Francis Blake (telephone)

Francis Blake, Jr. (1850 – January 20, 1913) was born in Needham, Massachusetts, the son of Caroline Burling (Trumbull) and Francis Blake, Sr. and died in Weston, Massachusetts.

In 1877, Francis Blake invented a carbon microphone for use in the telephone, and patented[1] it before Thomas Edison invented a similar microphone that also used carbon contacts. Blake used a carbon button design that initially would not stay in adjustment, but with later improvements proved to be workable. Alexander Graham Bell hired Blake and put him to work with Emile Berliner who also invented a carbon microphone. The improved Berliner-Blake microphone was standard with the Bell company for many years.[2]

Blake worked on the United States Coast Survey from his teenage years through early adulthood (1866-1878). He was a physicist and an amateur photographer.

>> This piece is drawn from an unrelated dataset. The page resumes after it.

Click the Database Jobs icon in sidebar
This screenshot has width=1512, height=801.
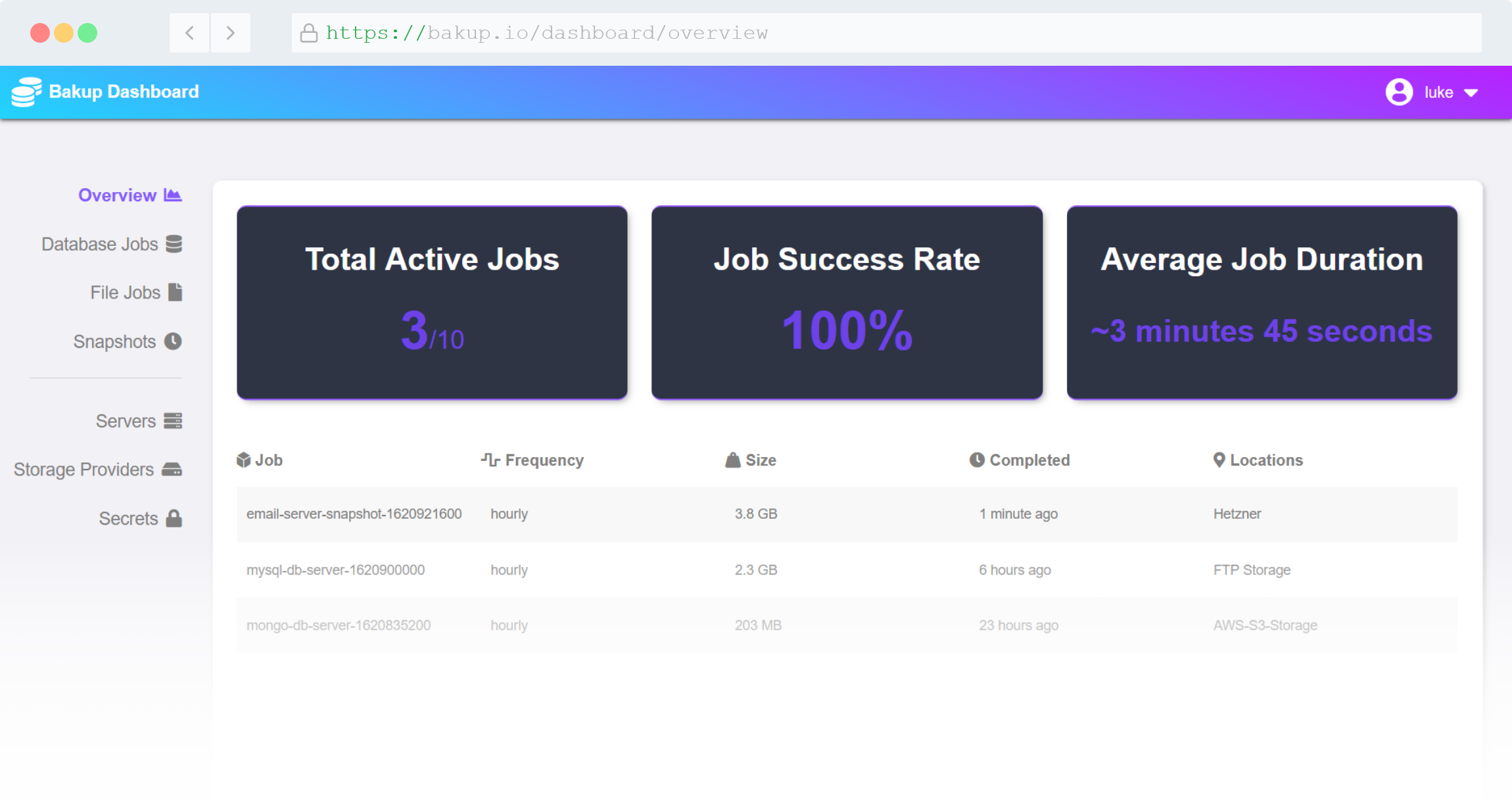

In 1874, Blake married Elizabeth Livermore Hubbard (1849-1941) whose father provided land in Weston, on which Blake designed and built an elaborate house where he conducted his electrical experiments. They had two children: Agnes (Blake) Fitzgerald (b. 1876) and Benjamin Sewall Blake (b. 1877).

Blake was elected a member of the American Antiquarian Society in 1900.[3]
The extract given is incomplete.